Sean McVeigh, 33 anni di Lurgan, ha sempre negato qualsiasi coinvolgimento nell’uccisione di David Black, avvenuta nel 2012 mentre l’uomo percorreva l’autostrada M1 per recarsi alla prigione di Maghaberry.

Una avvocato della pubblica accusa ha detto in aula nel tribunale di Craigavon che l’accusa di omicidio e di possesso di fucile d’assalto sono state ritirate.

Sean McVeigh intende far causa al Public Prosecution Service e alla polizia nordirlandese per il tempo trascorso in custodia cautelare.

Quando l’uomo fu arrestato a febbraio, gli avvocati di Sean McVeigh chiesero una revisione del caso da parte della pubblica accusa, perché ritenevano non esistessero prove contro il loro cliente.

David Black, agente carcerario di lungo corso, fu ucciso mentre era al volante della sua autovettura.

È stato il trentunesimo agente del Prison Service assassinato nel corso del conflitto nordirlandese, ma si è trattato della prima vittima tra gli agenti da circa 20 anni.

L’autovettura utilizzata per l’attacco contro David Black fu trovata in fiamme nella vicina Lurgan.

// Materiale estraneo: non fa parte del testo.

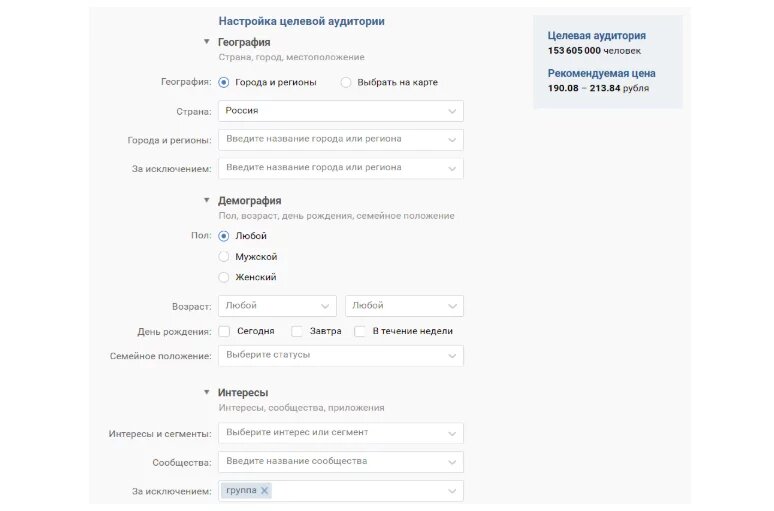Viewport: 774px width, 511px height.
Task: Click the Города и регионы input field
Action: (341, 140)
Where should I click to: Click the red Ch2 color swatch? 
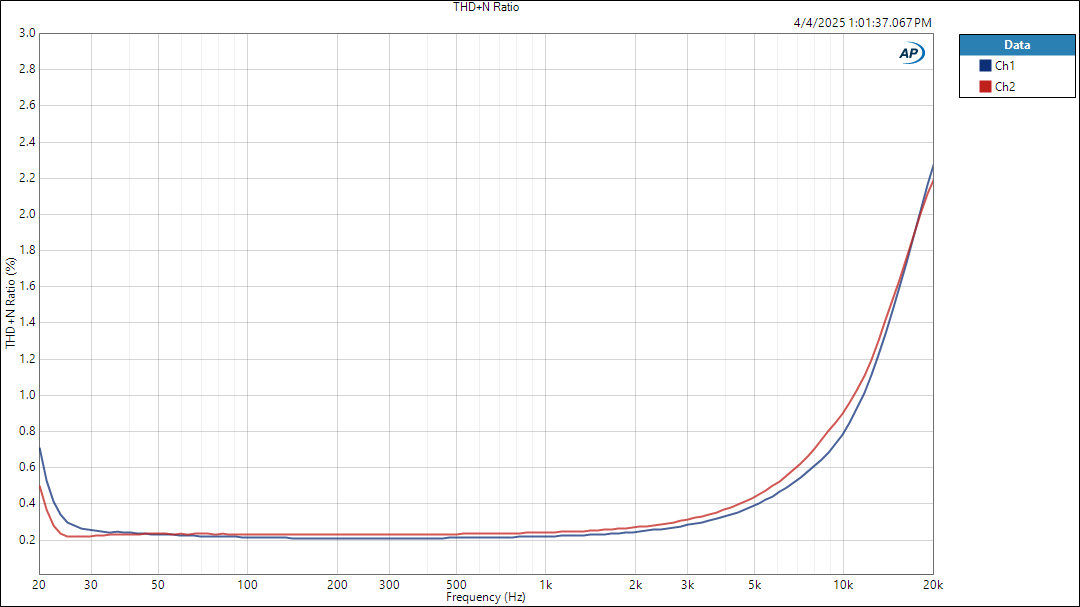click(x=985, y=87)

Gli avvocati dell’accusa hanno riferito: “Le accuse stanno per essere ritirate.

“Nessun procedimento verrà intentato”.

IL giudice distrettuale Mervyn Bates ha detto a Sean McVeigh, presente in aula, che era libero di andarsene.

“Per quanto riguarda questa materia puoi essere rilasciato dal carcere” ha comunicato il giudice a Sean McVeigh.

“Questo caso è ormai alla fine”.

A quel punto i sostenitori di Sean McVeigh sono scoppiati in applausi, costringendo il giudice a farli uscire dall’aula.

McVeigh ha alzato i pollici in segno di gioia mentre usciva dalla cella di custodia accompagnato da un agente.

Sean McVeigh non ha rilasciato alcun commento quando è uscito dal tribunale accompagnato dai suoi sostenitori, 25 minuti dopo la breve udienza di questa mattina.